With file fragmentation causing the host operating system to generate additional unnecessary disk I/Os (more overhead on CPU and RAM) performance suffers. In most cases the randomness of I/O requests, due to fragmentation and concurrent data requests, the blocks that make up the file will be physically scattered in uneven stripes across a SAN LUN/aggregate. This causes even greater degradation in performance.

Fortunately, there are simple solutions to NTFS file system fragmentation; fragmentation prevention and defragmentation. Both approaches solve file fragmentation at the source, the local disk file system.

Learn more, read: SAN best practices . [note this link needs to be fixed to direct to the correct article]

Email Servers

The benefit of preventing fragmentation in an email server environment is no different than preventing fragmentation or defragmenting any other system. It simply takes less time and system resources to access a contiguous file than one broken into many individual pieces. This improves not only response time but also the reliability of the system. Thorough database maintenance requires a combination of disk defrag and the email server utilities (internal record/index defragmentation), to achieve optimum performance and response time.
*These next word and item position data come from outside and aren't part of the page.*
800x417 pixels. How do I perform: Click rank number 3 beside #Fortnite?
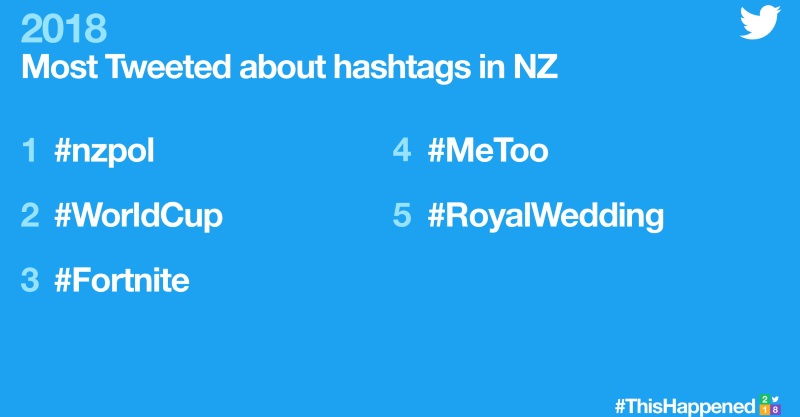tap(30, 280)
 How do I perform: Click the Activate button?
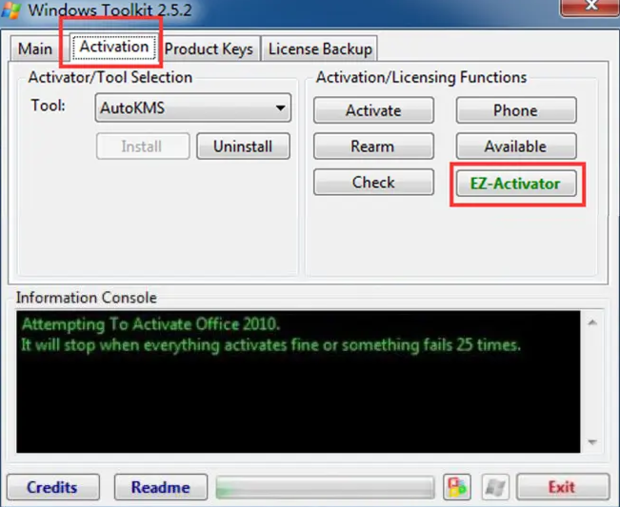click(374, 110)
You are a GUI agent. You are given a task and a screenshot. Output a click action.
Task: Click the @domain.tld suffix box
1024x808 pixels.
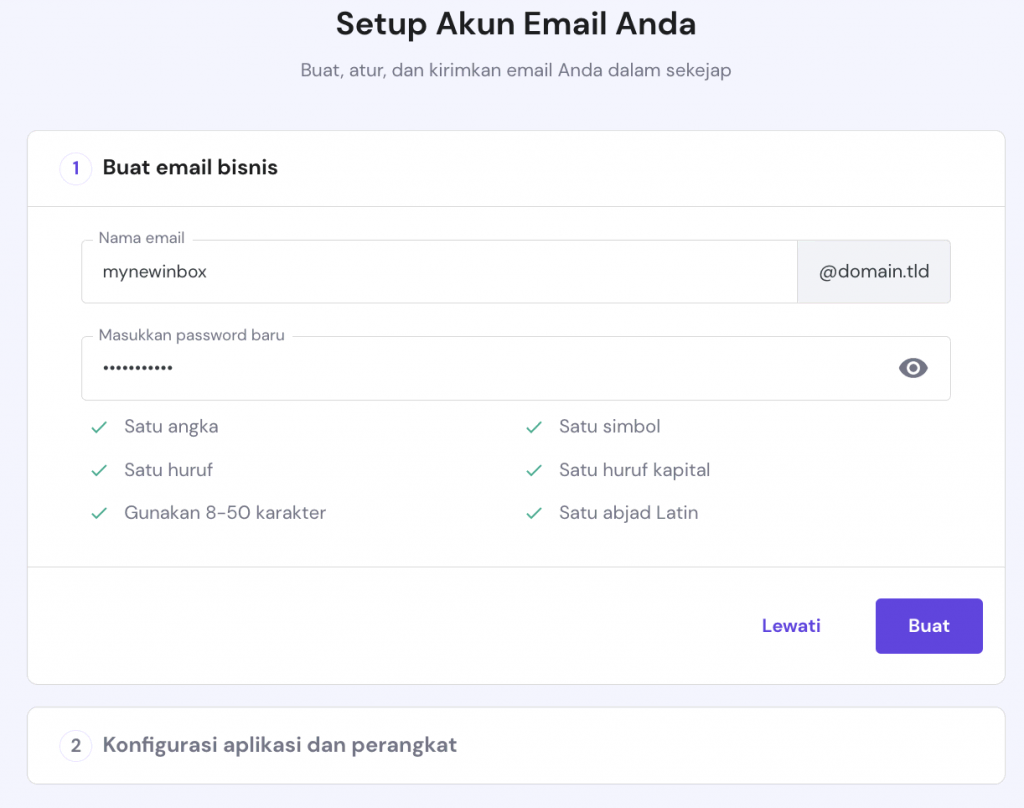click(873, 271)
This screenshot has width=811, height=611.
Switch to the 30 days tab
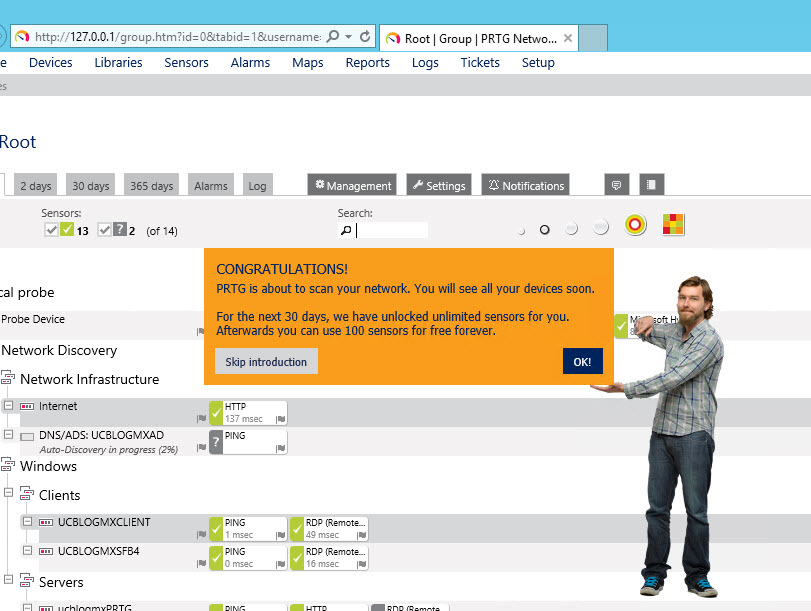[91, 186]
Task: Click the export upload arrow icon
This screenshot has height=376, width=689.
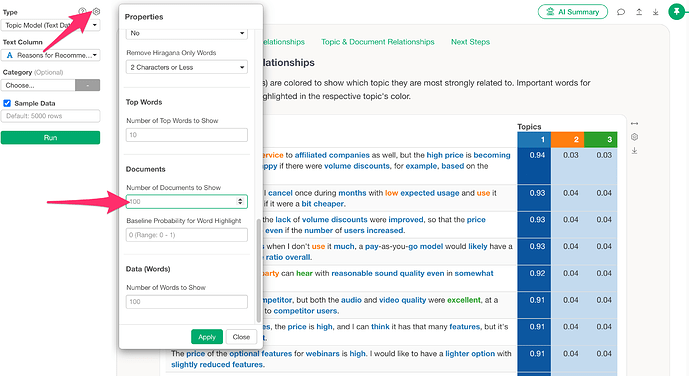Action: point(639,12)
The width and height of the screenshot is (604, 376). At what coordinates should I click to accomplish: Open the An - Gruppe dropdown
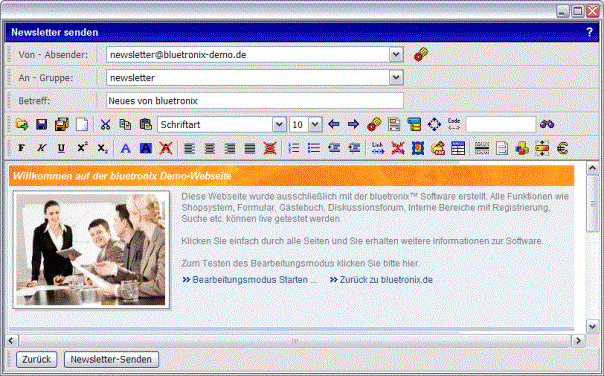(396, 78)
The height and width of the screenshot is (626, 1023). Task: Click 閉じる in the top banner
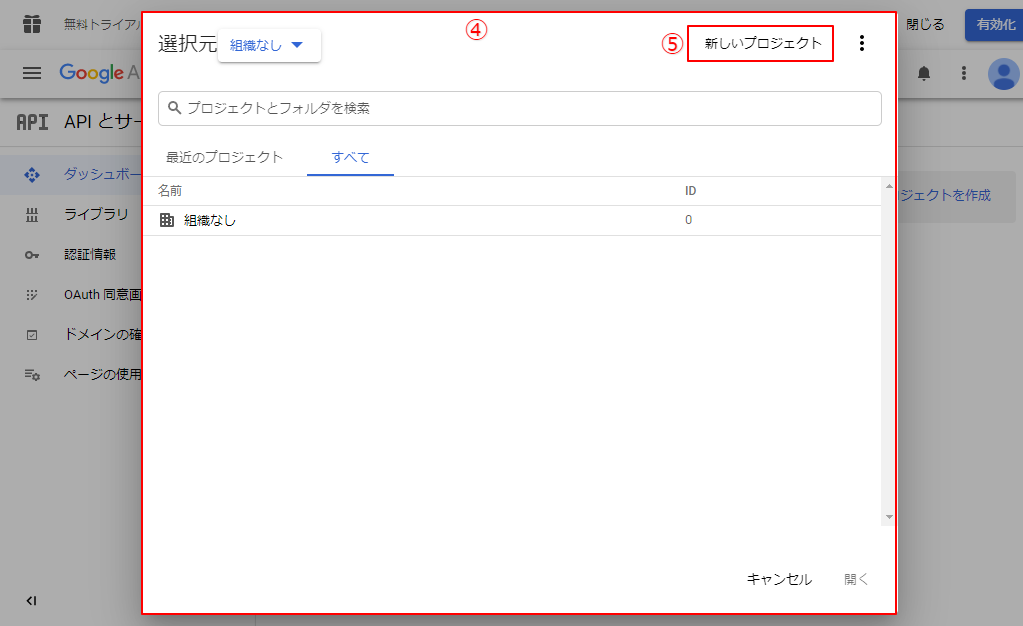pos(925,24)
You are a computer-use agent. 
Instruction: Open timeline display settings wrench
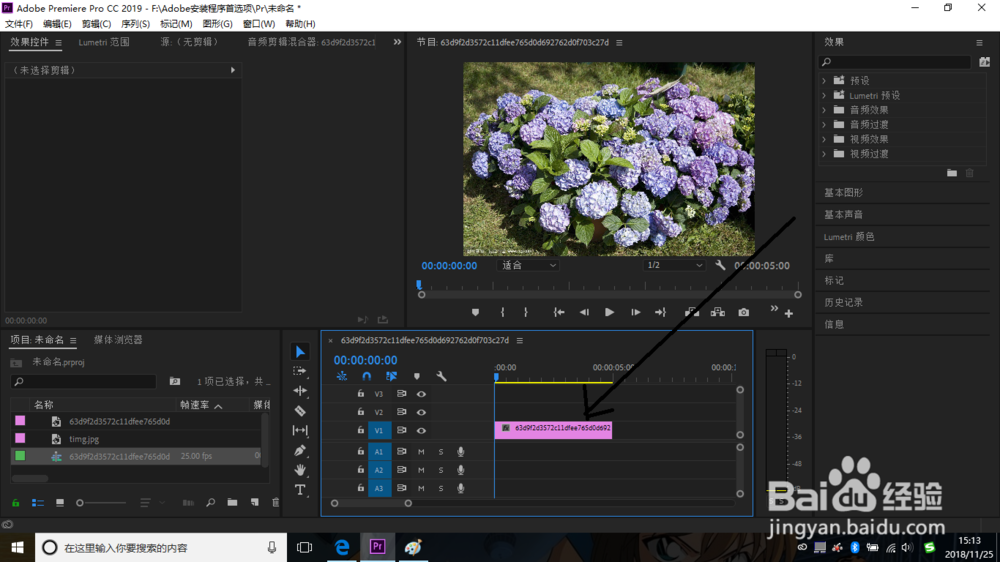[x=441, y=376]
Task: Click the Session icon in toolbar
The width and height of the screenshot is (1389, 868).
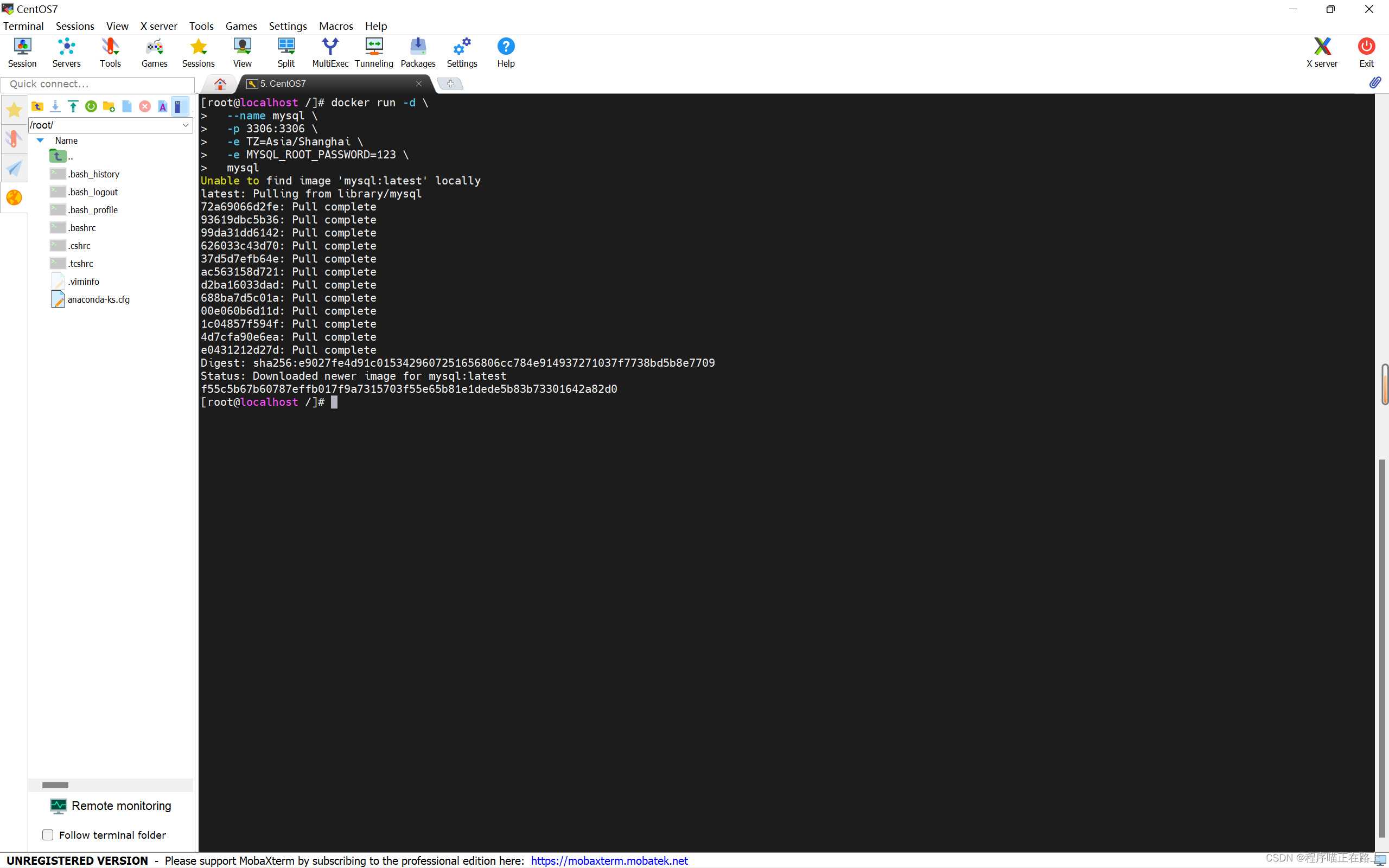Action: tap(22, 52)
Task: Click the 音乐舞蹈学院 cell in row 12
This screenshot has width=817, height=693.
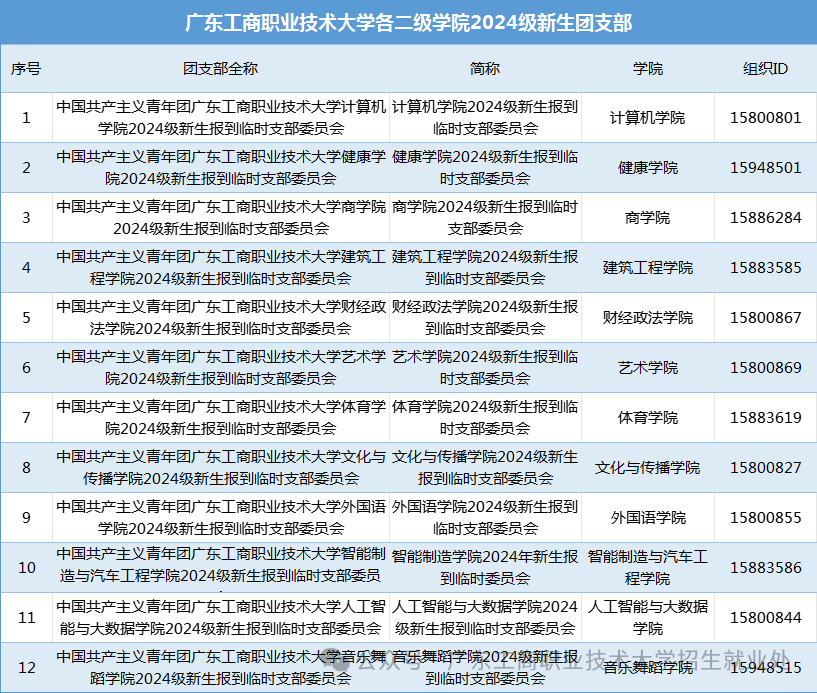Action: pos(648,667)
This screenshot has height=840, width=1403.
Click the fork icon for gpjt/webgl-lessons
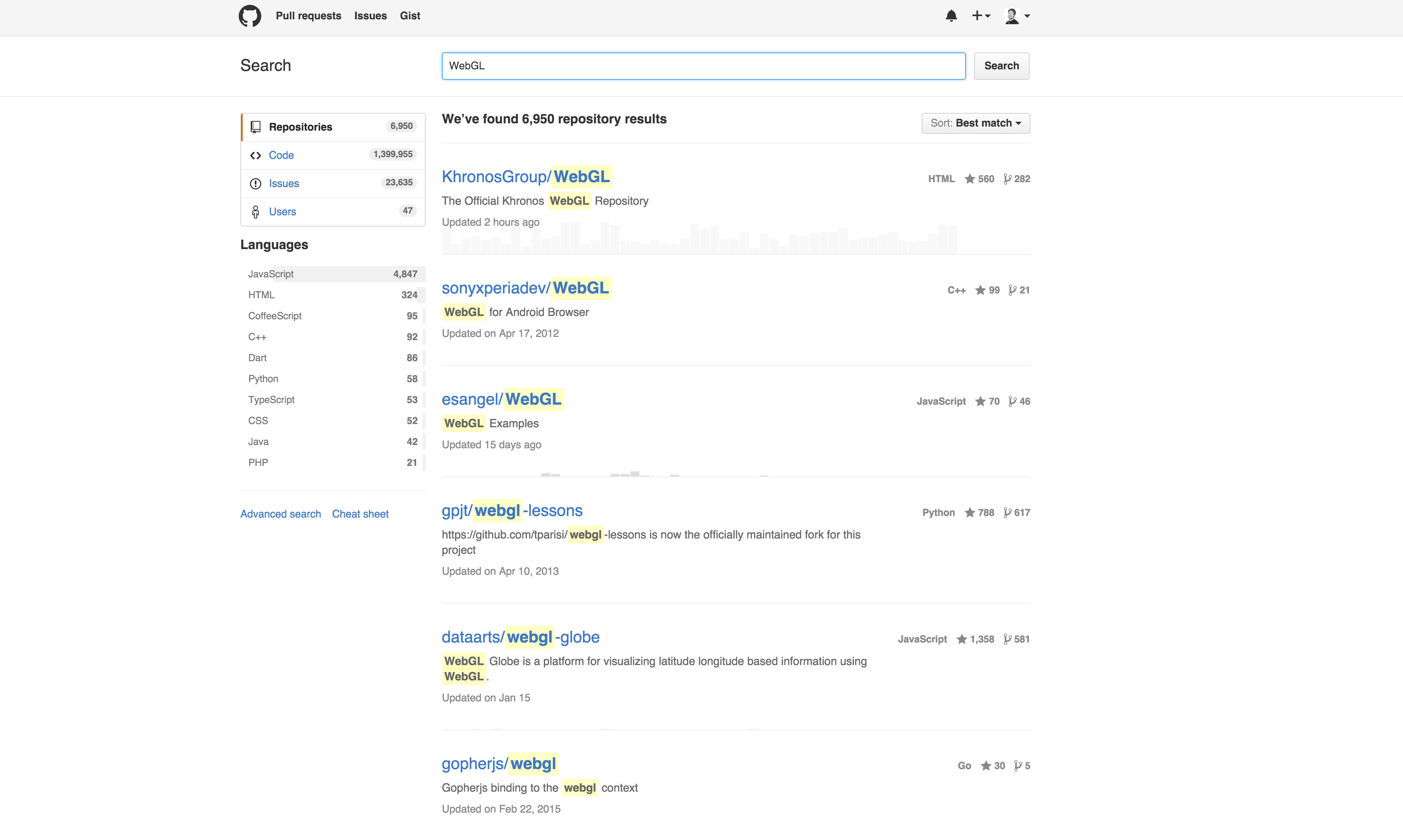pyautogui.click(x=1007, y=513)
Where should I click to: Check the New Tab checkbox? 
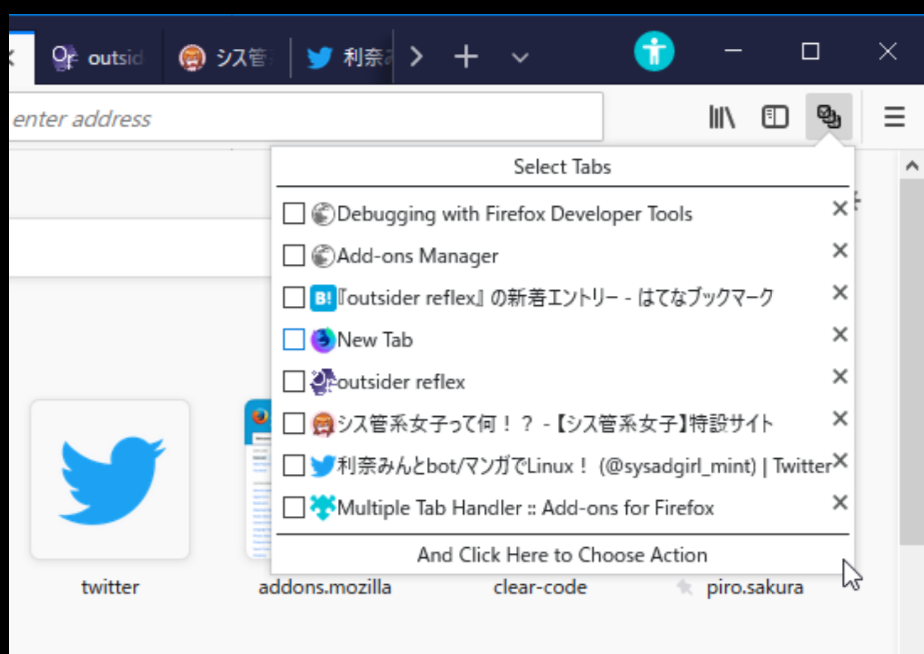click(294, 339)
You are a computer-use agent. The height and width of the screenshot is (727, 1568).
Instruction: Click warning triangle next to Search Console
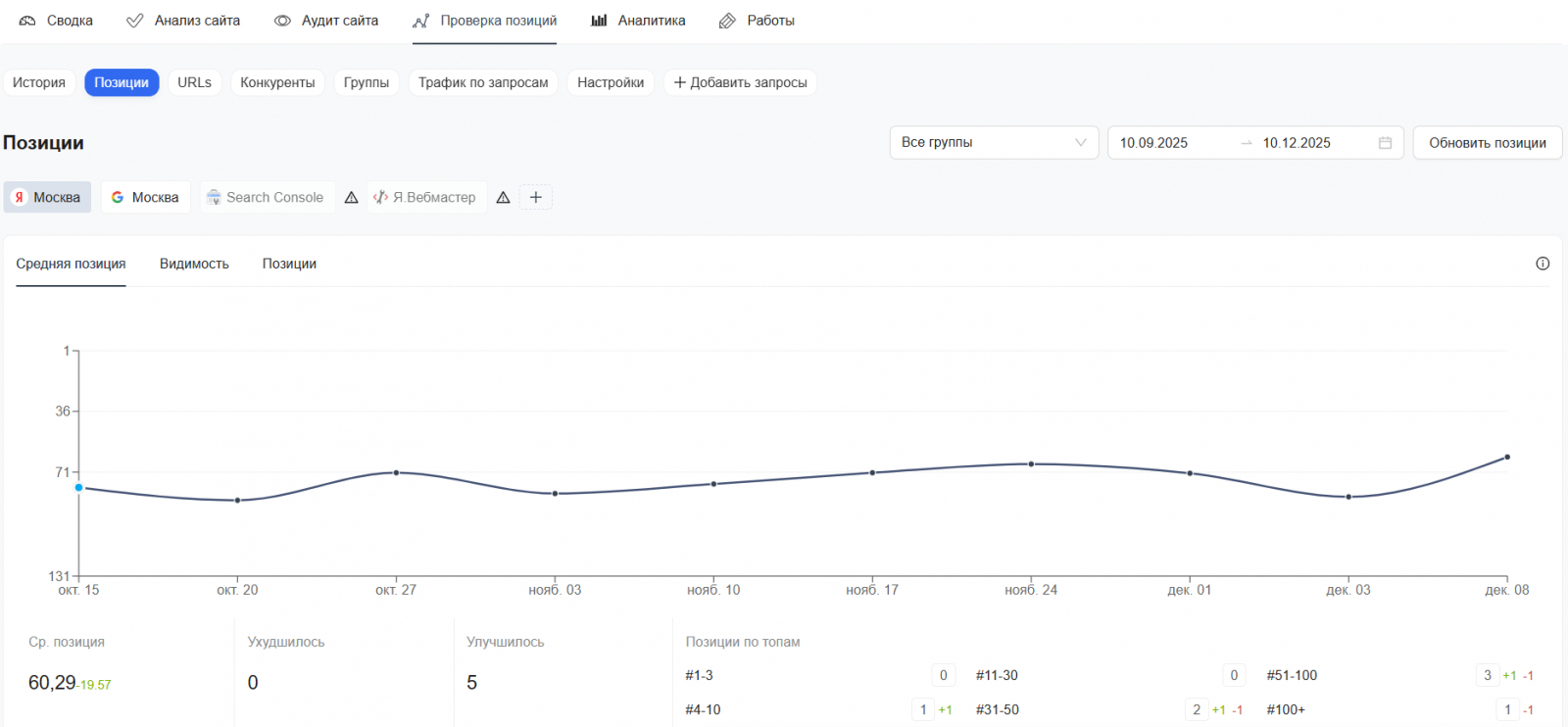coord(352,198)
The tools for Microsoft Exchange (ESE and EDB Utilities) deal with internal record fragmentation by rearranging the internal records/indexes on the fly when possible, and at times requiring a whole new copy of the database to be created and each record copied to the new file. Even if this copy is done to a freshly formatted volume or a defragmented volume with a free space chunk large enough to contain the entire database, it’s quite likely that this new copy will become fragmented.

+ [expand to continue reading] Email servers are prone to fragmentation, whether they are Microsoft® Exchange, Lotus® Domino®, QUALCOMM® Eudora®, or others.

There are two types of volume-centric fragmentation to be concerned about: file fragmentation and free space fragmentation. File fragmentation concerns computer files that are not contiguous, but rather are broken into scattered parts. Free space fragmentation describes a condition in which unused space on a disk is scattered into many small parts rather than a small number of larger spaces. File fragmentation causes problems with accessing data stored in computer files, while free space fragmentation causes problems creating new data files or extending (adding to) old ones.

Taken together, the two types of fragmentation are commonly referred to as “disk” or “volume” fragmentation. It is important to note that, when talking about fragmentation, we are talking about the file as a container for data and not about the contents (data) of the file itself.

Typically email application databases such as Microsoft Exchange and Lotus Domino are made up of a large container file that is pre-allocated in size at the point of creation. As the database increases beyond the initial assessment the file becomes fragmented.

People sometimes describe fragmentation as a condition in which a file has its records (internal contents) scattered about within the file, separated by numerous small gaps. This type of fragmentation may be a problem with the application which maintains the file; it is not inherent in the operating system or file structure.

Over a period of time, any popular email application server will experience this “internal” fragmentation of its database. This is where records are removed, but the space it occupied within the database is still there and is either reused for a new record or must be skipped over.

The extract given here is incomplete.